Metin Parçası »
--------------------------------

Yalova'da tanıyıp himayesine aldığı sığırtmaç Mustafa ile öğretmeni İle birlikte Dolmabahçe Sarayının önünde. (19 Eylül 1930)

Yalova'da tanıyıp himayesine aldığı sığırtmaç Mustafa ile öğretmeni İle birlikte Dolmabahçe Sarayının önünde. (19 Eylül 1930)

Dönemin gazetecileri, yazar ve şairleri duyarlılık göstererek, onun serüvenini dile getirmişlerdi.

Sığırtmaç Mustafa, gazetelerin yanı sıra  öykülere, şiirlere de konu olmuştu.

Mehmet Selahattin’in şiiri bunlardan biridir :

 

Mustafa Kemal’in elinden tuttuğu

Sığırtmaç Mustafa, Sığırtmaç Mustafa

Çiftlik ağasının dağda unuttuğu

Sığırtmaç Mustafa, Sığırtmaç Mustafa

 

Kırlarda güttüğün davarla inekti

Yediğin bir parça kararmış ekmekti

Katığı kurtarmak, bu az mı emekti

Sığırtmaç Mustafa, Sığırtmaç Mustafa

 

Yolunun üstüne Gazi’yi çıkaran

Taliin milletin talii ey çoban

Bak benzine kan geldi, dizine derman

Sığırtmaç Mustafa, Sığırtmaç Mustafa

 

Küçücük zihnini, bu kim ? diye yordun

Sonra anladın ki en Ulu’su yurdun

Gazi adaşınla diz dize oturdun

Sığırtmaç Mustafa, Sığırtmaç Mustafa

 

Sen de medeni bir insan olacaksın

Sırasında aranıp sorulacaksın

Bilgi hamuruyla yoğrulacaksın

Sığırtmaç Mustafa, Sığırtmaç Mustafa

 

Milletin tarihten silinmiş izi

Dağılan sürümüze baş olan Gazi

Senin gibi dağdan toplamıştı bizi

Bunu hiç unutma Sığırtmaç Mustafa

Mehmet Selahattin

Yalova'da tanıyıp himayesine aldığı sığırtmaç Mustafa ile öğretmeni İle birlikte Dolmabahçe Sarayının önünde. (19 Eylül 1930)

--------------------------------

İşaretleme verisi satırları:
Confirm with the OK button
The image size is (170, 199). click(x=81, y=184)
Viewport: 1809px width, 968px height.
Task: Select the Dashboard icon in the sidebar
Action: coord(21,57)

--------------------------------

Alıştırma Görevleri »
1. Sığırtmaç Mustafa metnindeki şiirde gelecek zaman kipiyle çekimlenmiş bütün fiilleri sıralayın.
2. Sığırtmaç Mustafa metninin "Dönemin gazetecileri, yazar" ile başlayıp "de konu olmuştu." ile biten bölümünü hiç değiştirmeden geri verin.
Kayıtların metinle herhangi bir ilgisi yoktur.

Alıştırma Yanıtları »
1. olacaksın, sorulacaksın, yoğrulacaksın

2.
Dönemin gazetecileri, yazar ve şairleri duyarlılık göstererek, onun serüvenini dile getirmişlerdi.

Sığırtmaç Mustafa, gazetelerin yanı sıra  öykülere, şiirlere de konu olmuştu.